An allergy to warfarin would be rare, but occasionally someone has an allergy to the dye in the pills, and you can get around that by using only the 10mg. tablets. They are white and have no dye. If you want to try that, the tablets can be broken in half to give you 5's. Pretty much any total weekly dosage can be obtained by using multiples or fractions of 5mg per day. It is the total weekly dosage that is important and not the daily dosage.
If you want an expert opinion on your father's warfarin, get a hematology consult. If, at any time, there should arise a consensus that he needs to discontinue warfarin, he will either have to self-inject heparin or fondaparinux every day for the rest of his life, or he will have to have the mechanical valve replaced with a tissue valve. Neither one of those is a desirable option. But it is probably not the warfarin that is the culprit.

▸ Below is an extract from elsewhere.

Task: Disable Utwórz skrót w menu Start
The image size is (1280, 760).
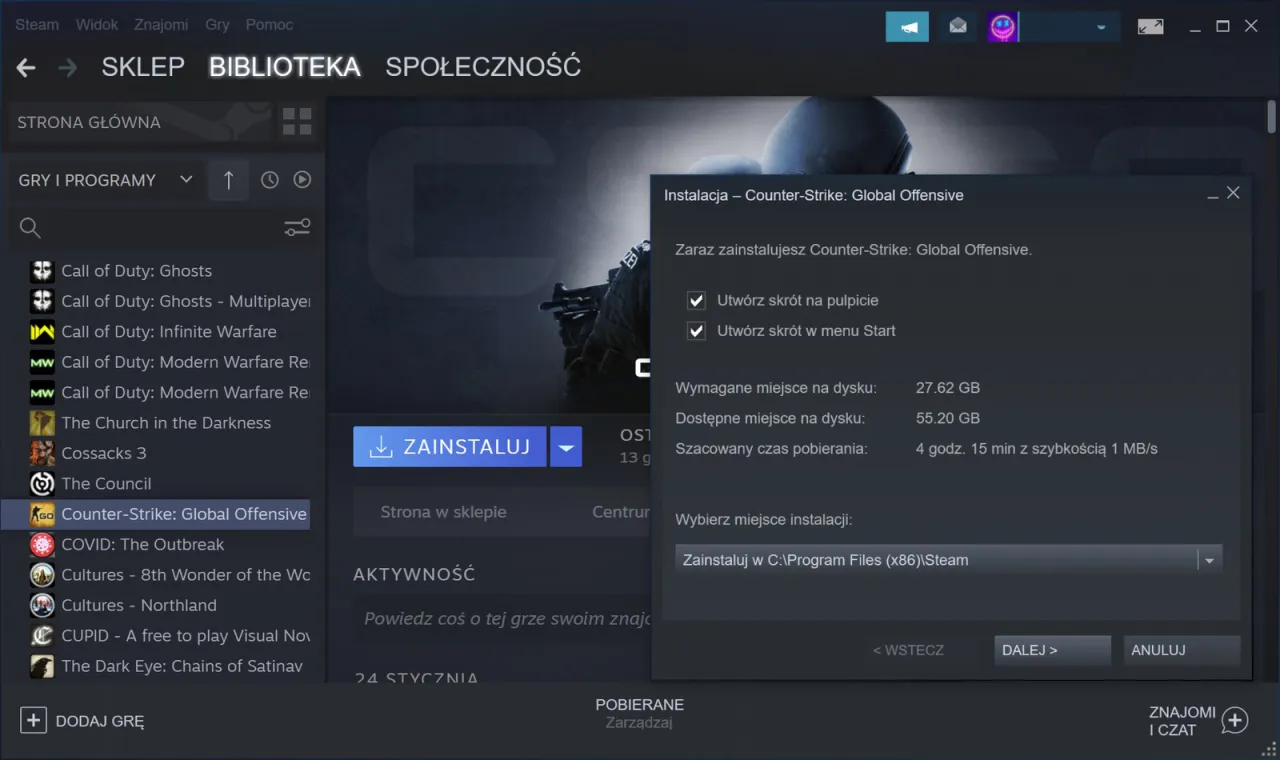Action: click(695, 330)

As to what is the problem, you may want to get a second opinion or an outside consultation on your father's overall case. The only thing that rings a bell to me about the numbness is that, when I was on metoprolol, I sometimes had attacks of numbness of my fingers as a side effect of that. Beta blockers are known to do that. So to me it is concievable that some of your father's issues might even be due to some of the side effects of other medications that he is on, besides warfarin. Or maybe his overall condition is not being well managed. Or maybe he is just very, very sick. I don't know. But I would take a look at the bigger picture, beyond just the warfarin. Good luck.
Hello and hope you are doing well.
The basic rule is all patients with a valve replacement are initiated on anticoagulants namely warfarin to prevent the formation of the clots. He needs constant monitoring with PT INR test. It is usually recommended to have an INR of 2.0 to 3.0 for basic "blood-thinning" needs. If the INR is higher - about 2.5 to 3.5, it means it is more thinner to prevent clotting. If lower it is thicker.
And strokes can be ischemic or haemorrhagic. So, since warfarin has to used, he will have to follow up with his doctor at regular intervals and balance the INR values. Also, discontinuing the therapy can do more harm than good.
Hope this helped and do keep us posted.
Meant to add is that what they foundwas damage possibly brain relatedonMRI with contrast. They have yet to discuss exactly what.